Un vieux débat sur l’induction simple ou double et la meilleure dose de daunorubicine 60 ou 90 a été présenté en session orale à l’ère d’une meilleure catégorisation des sous-groupes biologiques : la réponse est dans cet essai de phase 3 randomisée (#217, Rollig C). Les patients de 18-65 ans sans comorbidités ont été randomisés sur la dose de daunorubicine (60 versus 90 mg/m2) puis en cas blastes à J15<5% entre un 2ème cycle ou non. Aucune différence de clairance des blastes à J15 n’avait été observé au moment de l’analyse intérimaire entre le bras Dauno90 et le bras Dauno60 ce qui a conduit à suspendre le bras 90mg/m2.
L’étude a inclus à la fin 864 patients sans différence entre les 2 groupes (réponse à J15/Rémission complète post induction). L’analyse de l’induction double montre une amélioration faible du taux de RC/RCi non significative sans effet sur la survie à long terme.

Des données de chimiothérapie intensive FLAG-IDA avec vénétoclax (AML1718, n=57) ont été présenté (#59) avec une comparaison indirecte à partir d’une cohorte du GIMENA AML1310 (n=445). Après appariement sur l’âge, le risque génétique, la greffe, le sexe pour atténuer les différences des 2 cohortes, les taux de RC sont supérieurs dans le bras avec vénétoclax (84 vs. 67%, p=0.019) tout comme la négativité de la MRD (74 vs. 47%, p=0.0009), avec une meilleure DFS (80 vs. 50% à 12 mois, 59.9 vs. 41.5% à 24 mois) mais pas de différence en survie globale.

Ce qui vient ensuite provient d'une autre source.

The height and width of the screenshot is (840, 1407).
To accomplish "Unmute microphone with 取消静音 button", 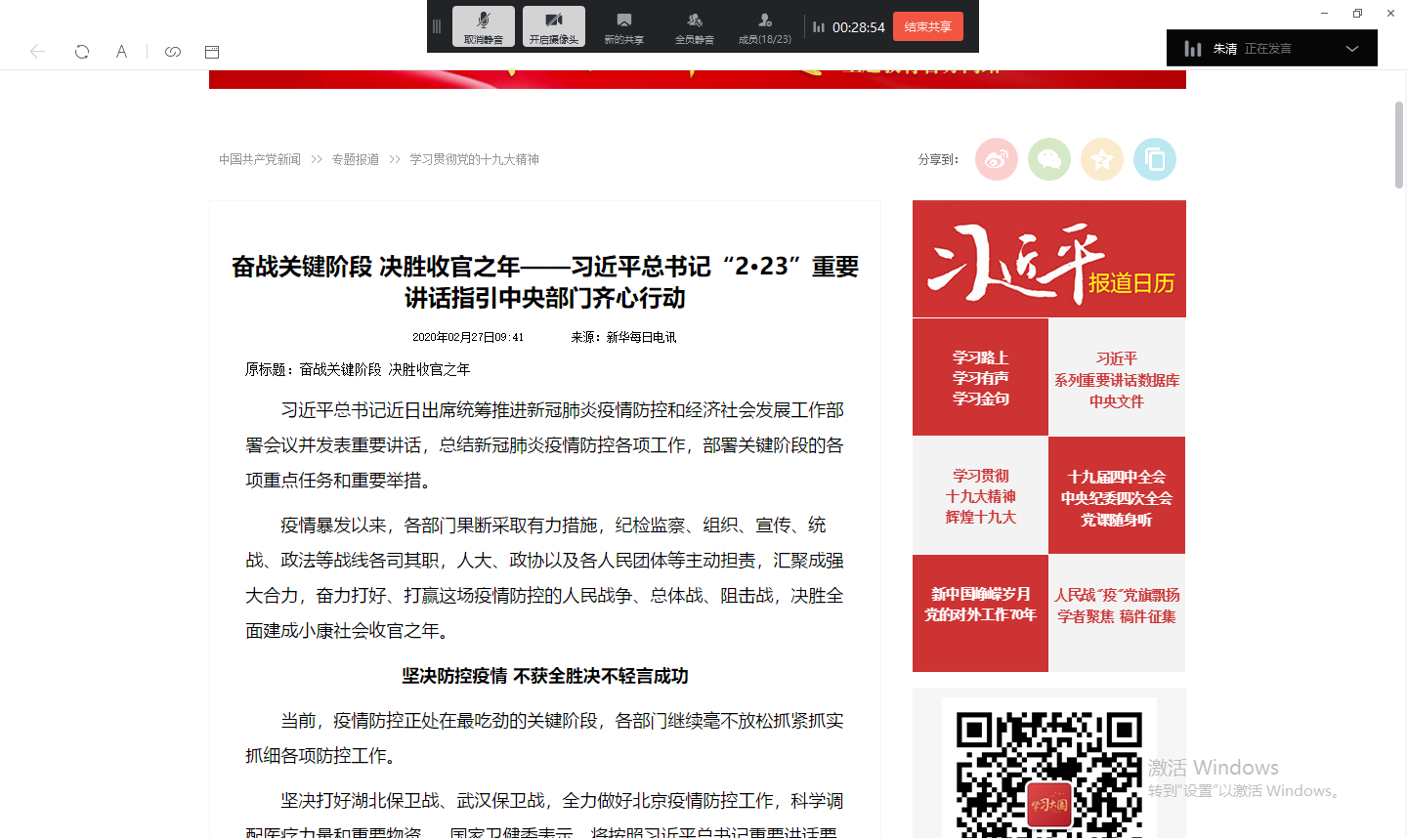I will click(x=483, y=26).
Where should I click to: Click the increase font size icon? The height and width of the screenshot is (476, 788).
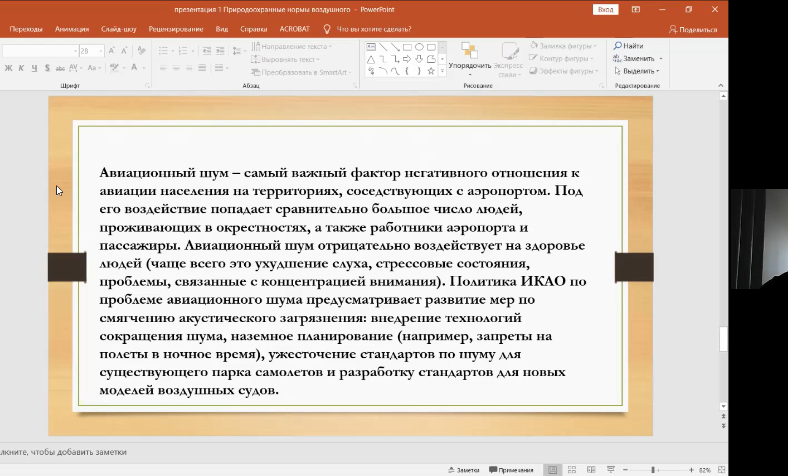click(113, 50)
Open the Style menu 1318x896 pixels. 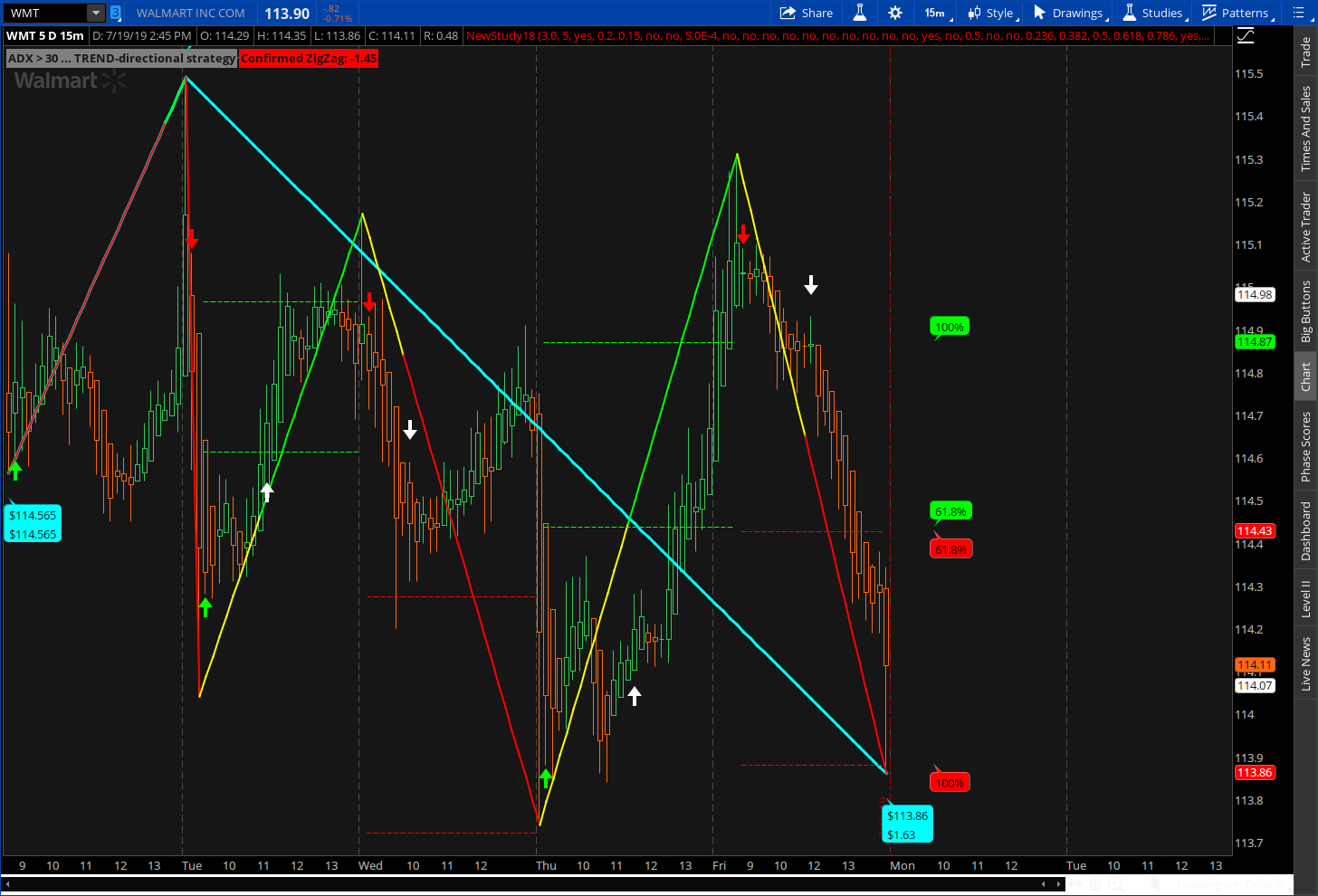tap(991, 13)
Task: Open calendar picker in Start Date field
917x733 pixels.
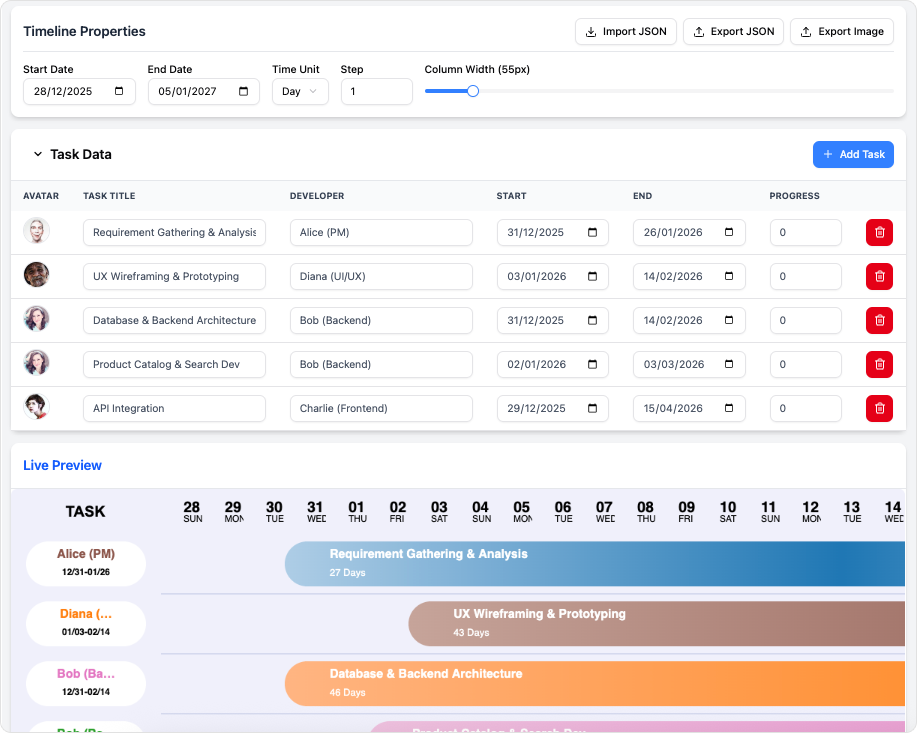Action: tap(119, 92)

Le gemtuzumab ozogamicine (GO) a une nouvelle fois fait parler de lui à plusieurs reprises. L’essai AML 19 (#218) a randomisé 1 475 patients atteints de LAM ou SMD-EB2 sans cytogénétique défavorable entre FLAG-IDA et daunorubicine cytarabine (DA) et 1031 patients ont été randomisés entre GO J1 ou GO J1/J4 (fractionné) sans GO en consolidation. L’essai ne montre pas de bénéfice au GO fractionné. L’analyse de sous-groupe montre un bénéfice du FLAG-IDA-GO sur DA-GO en termes d’EFS et OS (OS à 5 ans 64 vs. 54%) dans le sous-groupe FLT3 muté et dans le sous-groupe NPM1 muté (OS à 5 ans de 82 vs. 64%). Il faut citer aussi l’étude rétrospective montrant un avantage de survie dans le groupe de patients, avec LAM de novo de risque intermédiaire, traité par 7+3+GO vs. 7+3. Les non répondeurs au GO présentaient plus fréquemment des mutations de TET2 , DNMT3A, ASXL1 ou TP53 (#58).

Une mise à jour de l’étude VIALE-A (#219) avec un suivi plus long de 2 ans (médiane de suivi de 43 mois) a confirmé le bénéfice de survie des patients traités par azacitidine et vénétoclax (figure 2).

Figure 2 : survie globale des patients traités par azacitidine + placebo (vert) ou azacitidine + vénétoclax (courbe bleue).

Place aux triplettes avec la mise à jour de la phase 1/2 azacitidine+vénétoclax+gilteritinib (#831) pour les LAM Flt3 mutées avec 100% de RC+RCi en première ligne (n=27) et 70% en rechute ou réfractaire (n=20) avec seulement 3 rechutes pour le moment en frontline (OS estimé à 1 an de 85%). À voir lorsque l’effectif sera plus important ainsi qu’un suivi plus long.

La combinaison azacitidine vénétoclax et magrolimab a été présenté au travers d’une phase 1-2 avec notamment 43 patients en première intention avec LAM de très mauvais pronostic (91% ELN 2017 adverse) (#61). Les taux de réponse CR+CRi sont de 72%, 63% en cas de mutation de TP53, 88% si TP53 sauvage. La tolérance a été bonne avec toutefois 23% d’anémie de grade 3 ou plus (chute médiane d’hémoglobine de 1.2 g/dL).
En situation de rechute, la combinaison ne donne pas de bons résultats.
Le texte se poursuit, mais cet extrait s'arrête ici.